- Aizawa Hikaru
- Created by: shinia
- Japanese name: あいざわひかる
- Chinese name: 藍澤光

In-universe information
- Nickname: 小光
- Gender: Female
- Birthday: Sep 27

= Hikaru Aizawa =

Hikaru Aizawa (藍澤光) is a virtual brand ambassador and product mascot created by Microsoft's Taiwan branch, as a moe anthropomorphism character created for the development technology platform Microsoft Silverlight. The character design and figure drawing were made by shinia, the dōjin painter, and the dubbing work by Minmin Yao. At first, Hikaru Aizawa was one of Microsoft Taiwan's "2010 Tech Days" campaign plannings, but immediately after its launch it received a wide response from Japan, Taiwan and Hong Kong (SAR), which made Microsoft Taiwan decide to propose the character settings of three elder sisters, Yu, Aoi, and Lei, one after another.
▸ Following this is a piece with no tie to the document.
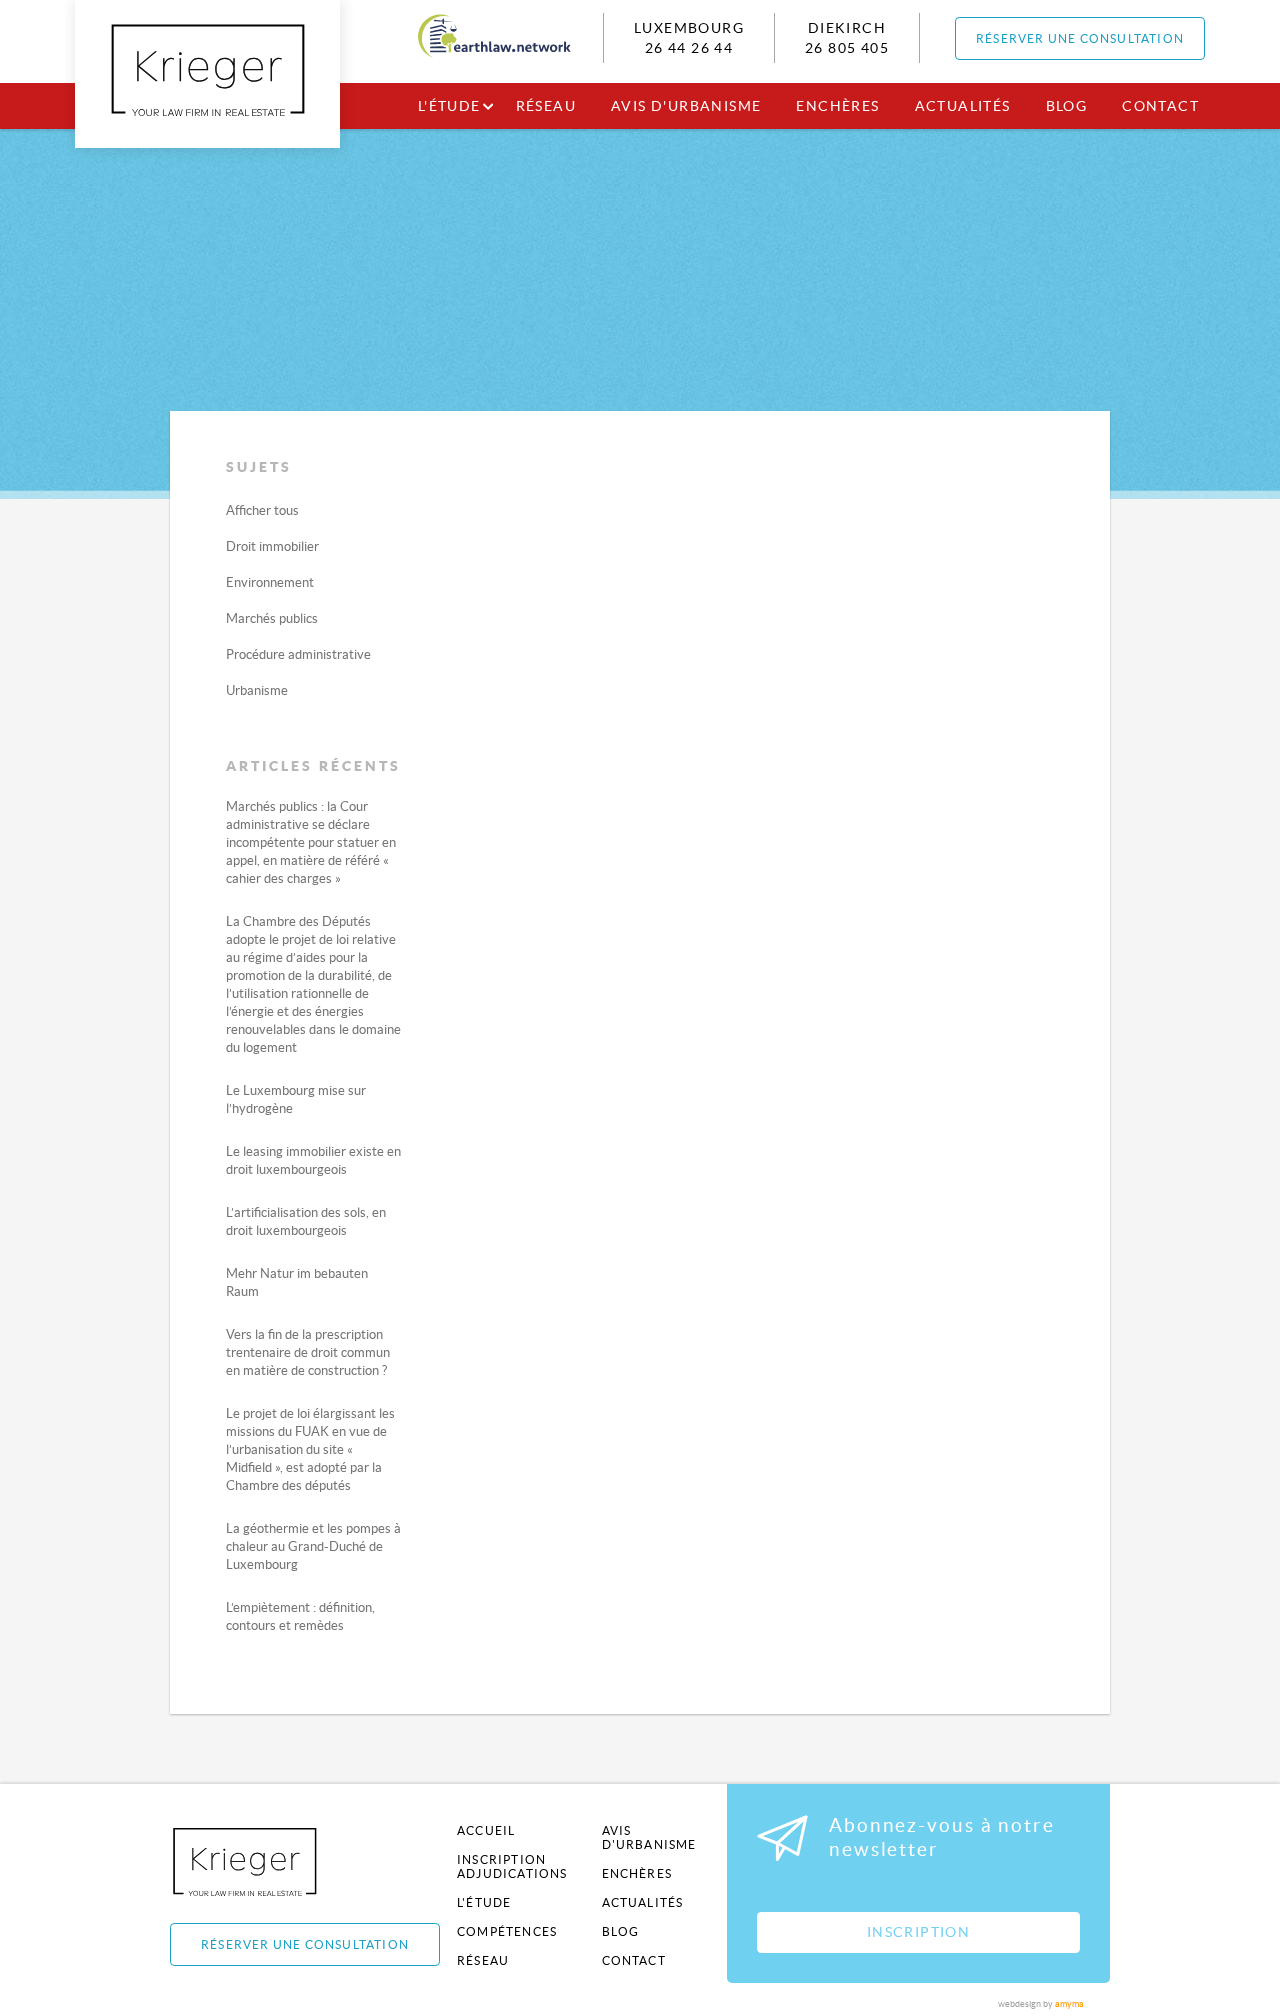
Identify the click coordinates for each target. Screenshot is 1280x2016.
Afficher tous (262, 510)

Afterwards, Microsoft Taiwan continuously conducted a series of official campaigns, including related software, special wallpapers, webpage games, related activities and amateur parties.

== Planning ==

Hikaru was, at first, as one of Microsoft Taiwan's "2010 Tech Days" campaign plannings, a software virtual character designed with the purpose to promote the technological revision of Microsoft Silverlight; prior to that, the agent manufacturer of Windows 7 in Japan, Windows 7 Mania, had designed a non-official virtual character Madobe Nanami, which was later approved by Microsoft and used by them for promotion.